Dennis Oland spent about 10 months in custody before he was released on bail just one day after his successful conviction appeal at the New Brunswick Court of Appeal, where his conviction was quashed and a new trial was ordered.
In October of last year, Oland walked freely down the steps of the courthouse in Fredericton, holding hands with his family.

The decision from the Supreme Court panel, which was delivered by Justice Michael Moldover, says that keeping Oland in detention was unwarranted and that the N.B. Court of Appeal made a mistake in not intervening. Justice JC Marc Richard, of the provincial appeal court, said in his decision that releasing Oland on bail pending his conviction appeal would shake the public’s confidence in the justice system.
“I am respectfully of the review that detaining Mr. Oland on the public interest criterion was clearly unwarranted in the circumstances,” the decision reads.
Justice Moldaver says that aside from the seriousness of the crime, the murder of Richard Oland in July of 2011, Oland was an ideal candidate for bail and there’s weight to the argument that if he couldn’t qualify for release then no one convicted of a similarly serious crime would be.
“That cannot be right,” Justice Moldaver writes. “Parliament did not restrict the availability of bail pending appeal for persons convicted of murder or any other serious crime and courts should respect this.”
The trial judge’s finding that the crime gravitated more towards manslaughter than first degree murder was an important one that the appeal judge overlooked, the SCC says.
“This finding was an important because it served to lessen Mr.
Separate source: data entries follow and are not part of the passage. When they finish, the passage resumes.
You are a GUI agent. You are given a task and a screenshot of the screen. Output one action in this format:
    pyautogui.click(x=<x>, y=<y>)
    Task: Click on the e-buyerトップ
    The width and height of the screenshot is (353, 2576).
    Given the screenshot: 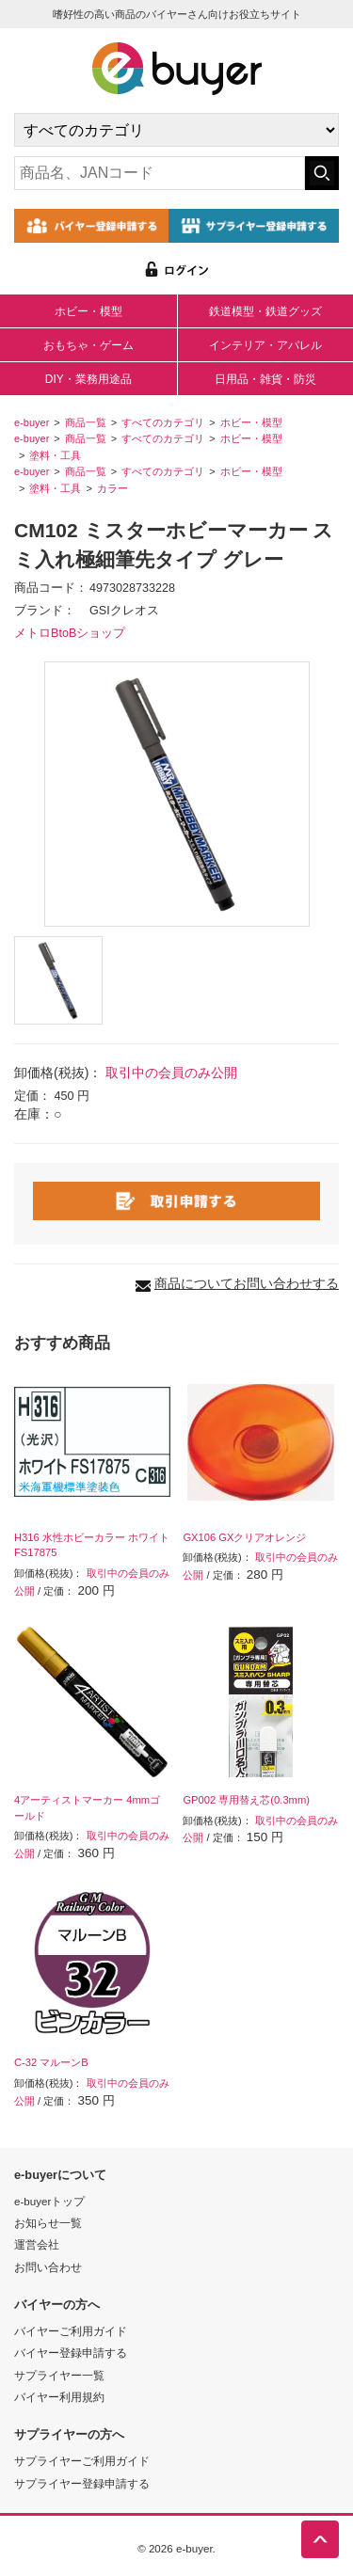 What is the action you would take?
    pyautogui.click(x=49, y=2201)
    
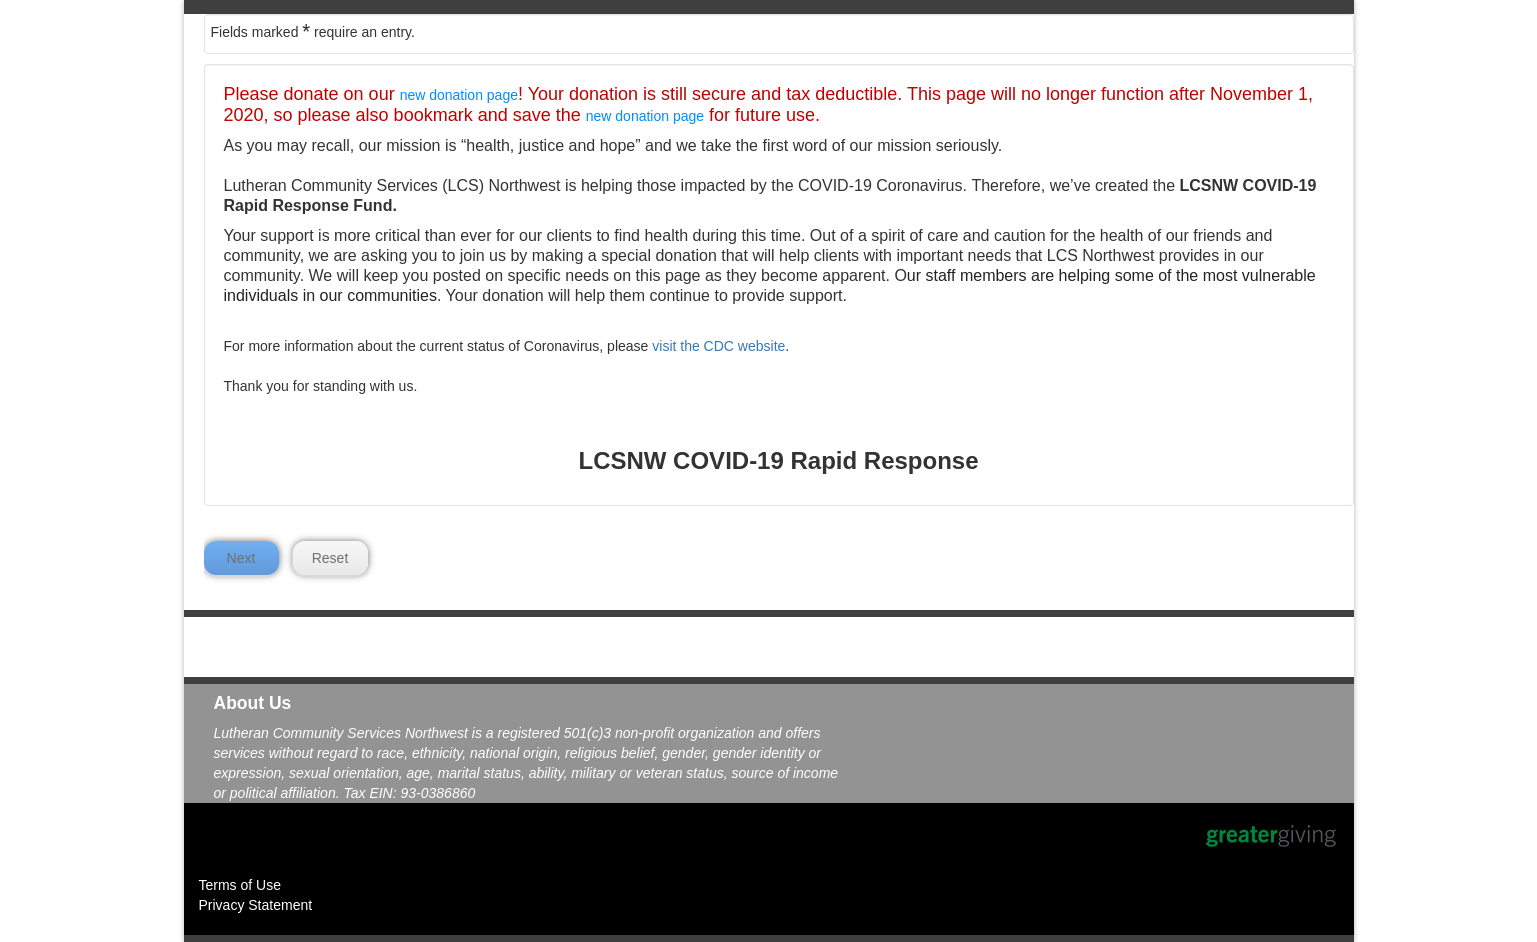  What do you see at coordinates (241, 558) in the screenshot?
I see `Next` at bounding box center [241, 558].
Oland’s degree of moral blameworthiness, therby attenuating the seriousness of the crime and hence the enforceability interest. In my view, the cumulative effect of these considerations ought to have tipped the scale in favour of release.”
Justice Moldaver also says that the appeal judge made a legal error and the fact that Oland’s grounds of appeal were “clearly arguable” was enough to pass the “not frivolous” criteria.
The decision says had Dennis Oland not been released on bail, the Supreme Court of Canada would have ordered it.